> **What this task involves**
Copy out the records verbatim, starting at the line with "You are a GUI" and ending at the line with "Click the 'Default", both lines included. Leave the pictures out of your copy.

> **Dataset rows**
## Begin
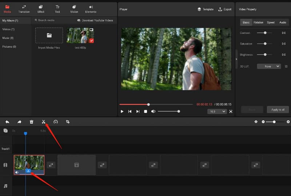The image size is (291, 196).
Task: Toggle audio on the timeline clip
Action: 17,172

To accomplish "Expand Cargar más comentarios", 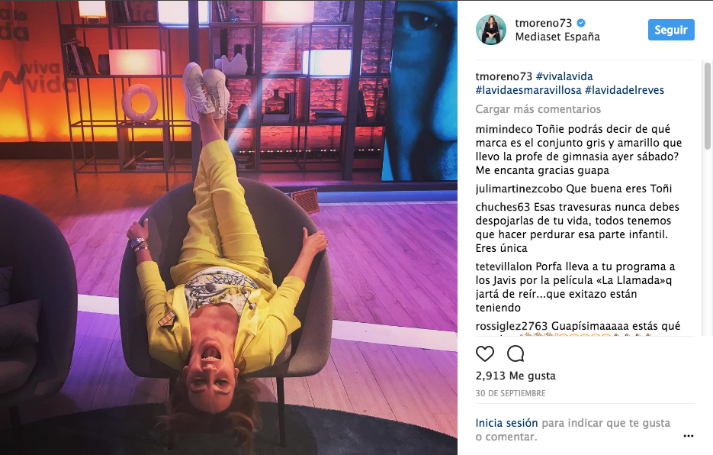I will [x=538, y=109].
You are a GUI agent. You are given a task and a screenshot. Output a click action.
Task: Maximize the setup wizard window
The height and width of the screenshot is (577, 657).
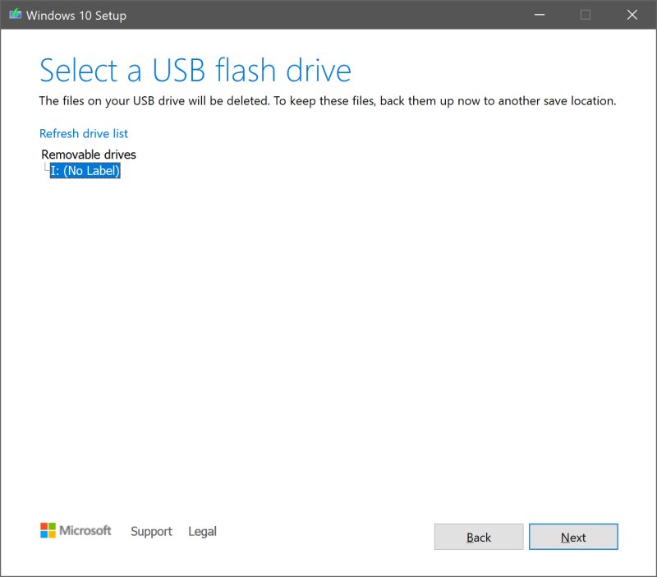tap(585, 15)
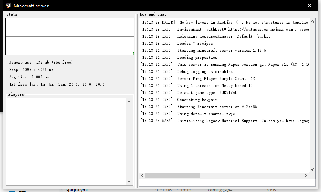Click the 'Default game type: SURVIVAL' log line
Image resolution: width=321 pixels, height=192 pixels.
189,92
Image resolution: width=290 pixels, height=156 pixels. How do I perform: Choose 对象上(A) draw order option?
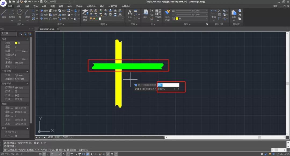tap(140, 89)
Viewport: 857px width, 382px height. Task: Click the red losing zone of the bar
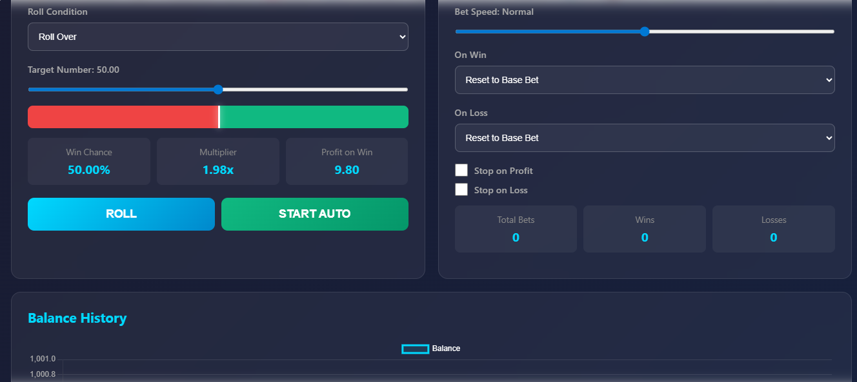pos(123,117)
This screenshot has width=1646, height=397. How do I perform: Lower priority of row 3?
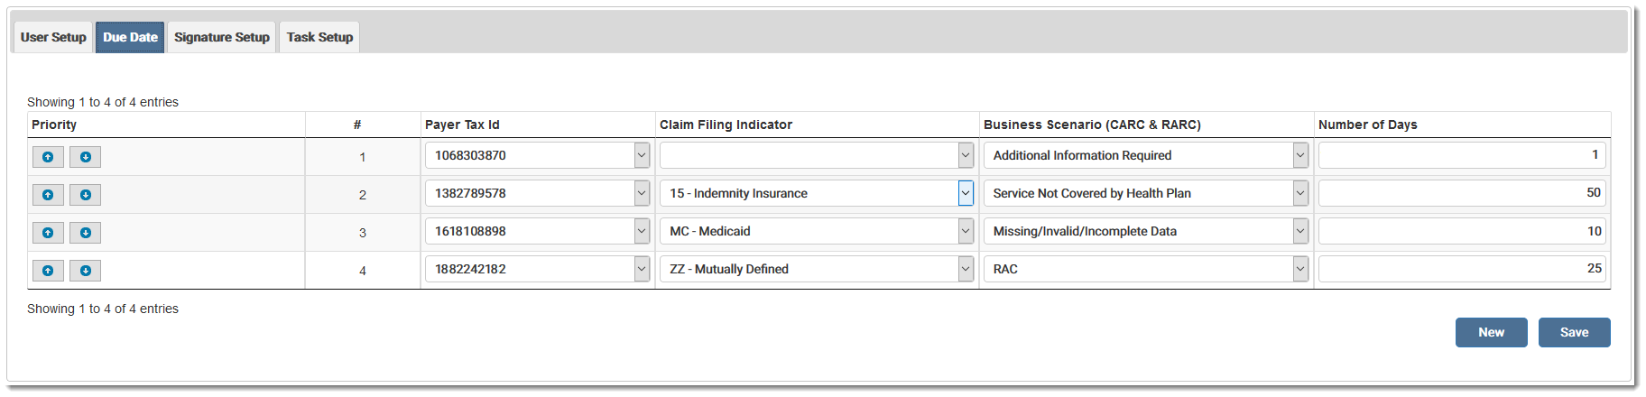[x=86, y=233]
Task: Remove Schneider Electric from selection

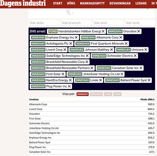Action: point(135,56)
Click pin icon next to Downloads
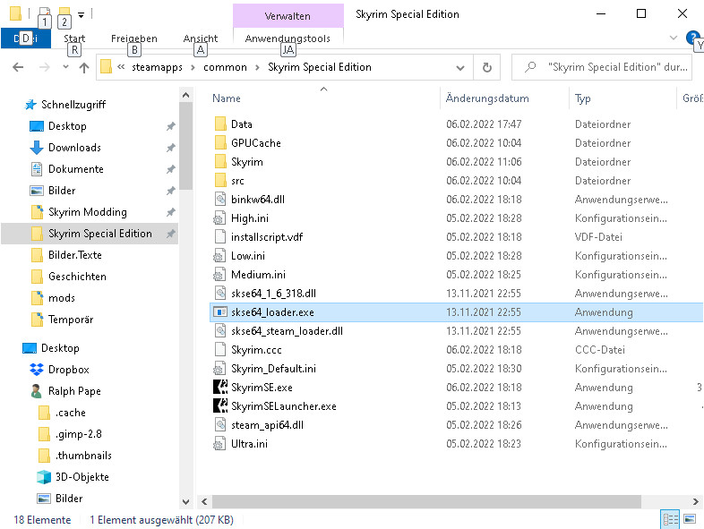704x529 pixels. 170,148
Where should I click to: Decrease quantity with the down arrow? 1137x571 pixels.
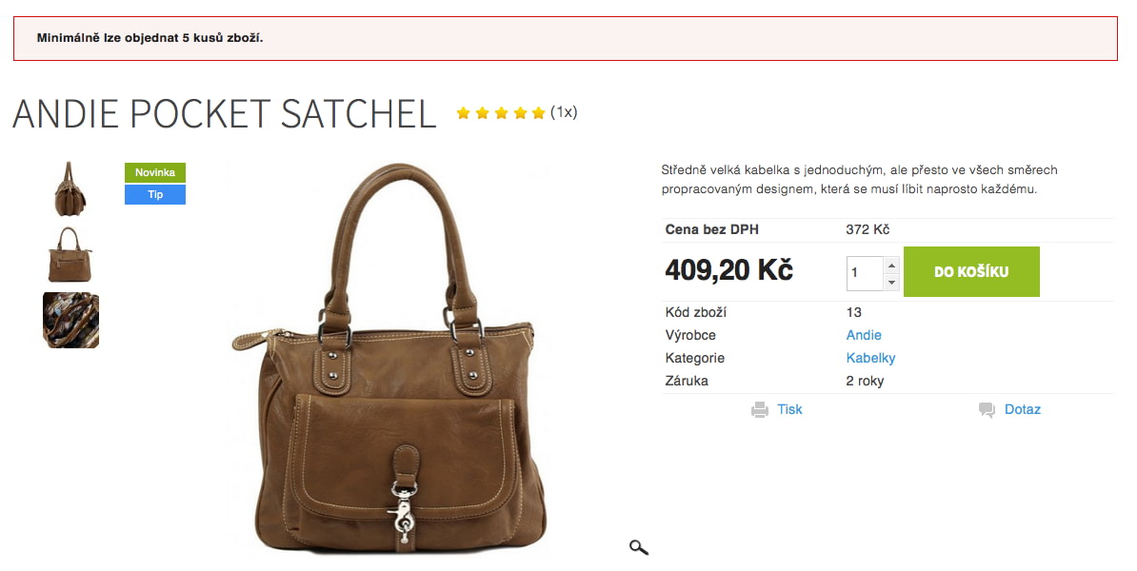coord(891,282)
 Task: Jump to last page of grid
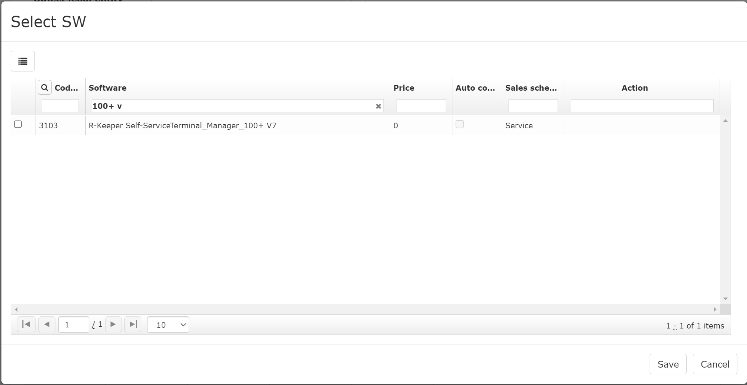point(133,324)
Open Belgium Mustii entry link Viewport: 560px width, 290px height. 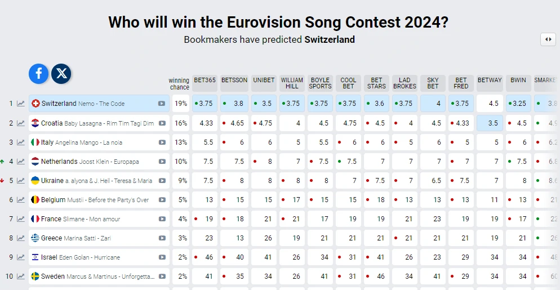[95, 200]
## End
> **Exercise solution**
You are a GUI agent. You are given a task and a screenshot. Output a click action.
Task: Maximize the setup wizard window
The height and width of the screenshot is (577, 657).
tap(585, 15)
Click the 'Default game type: SURVIVAL' log line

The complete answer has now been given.